Work item:
From the line containing "The width and" through the last line of the entries, output the text exactly. Pictures stay out.

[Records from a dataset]
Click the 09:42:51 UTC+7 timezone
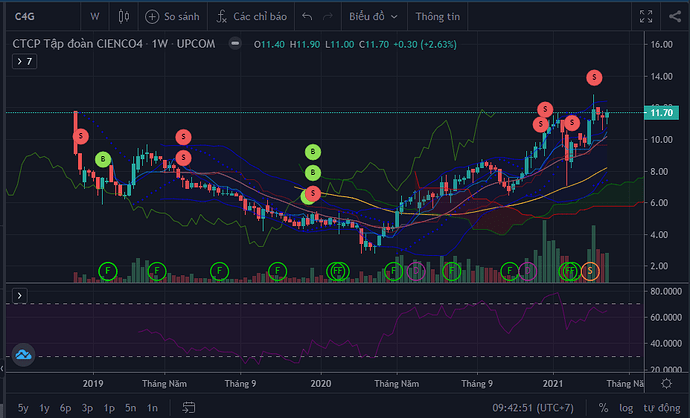This screenshot has height=418, width=690. [x=541, y=407]
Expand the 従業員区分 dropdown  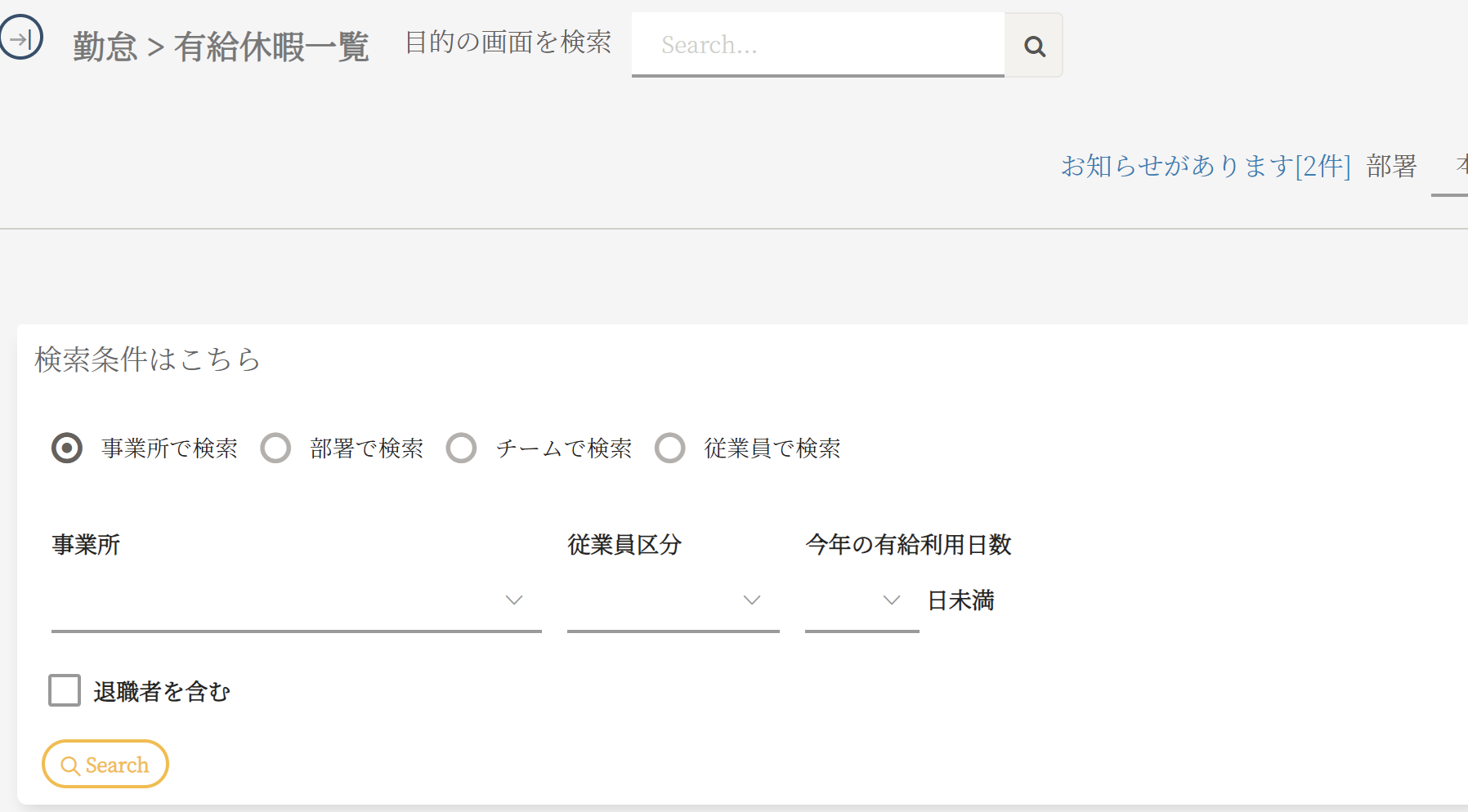click(x=673, y=601)

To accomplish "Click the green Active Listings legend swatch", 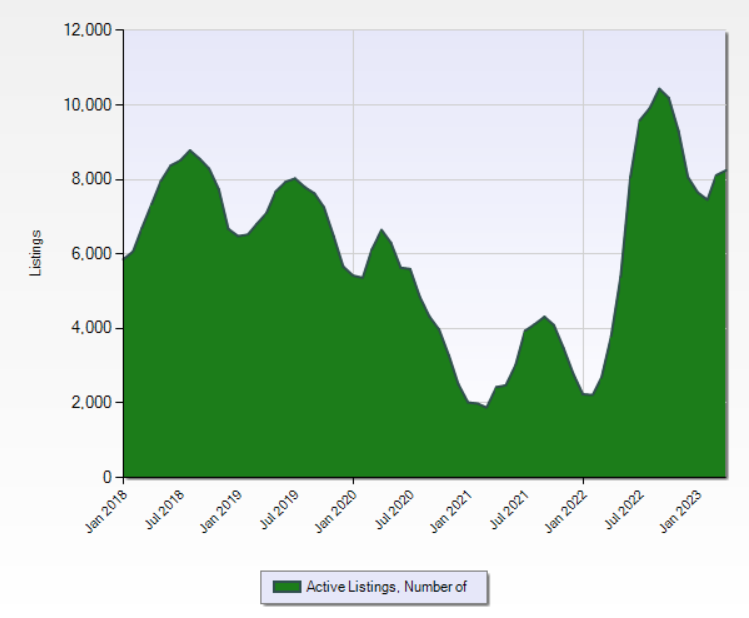I will tap(286, 587).
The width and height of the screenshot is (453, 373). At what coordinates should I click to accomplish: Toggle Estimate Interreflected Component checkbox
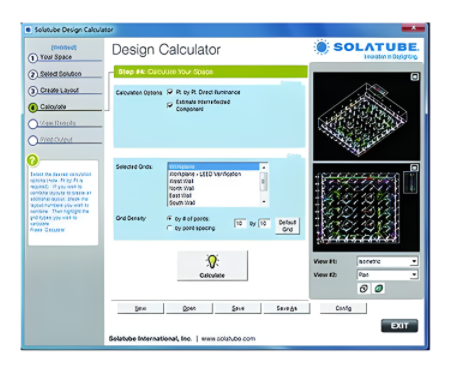170,105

Answer section:
The width and height of the screenshot is (453, 373). At what coordinates should I click to accomplish: Toggle Estimate Interreflected Component checkbox
170,105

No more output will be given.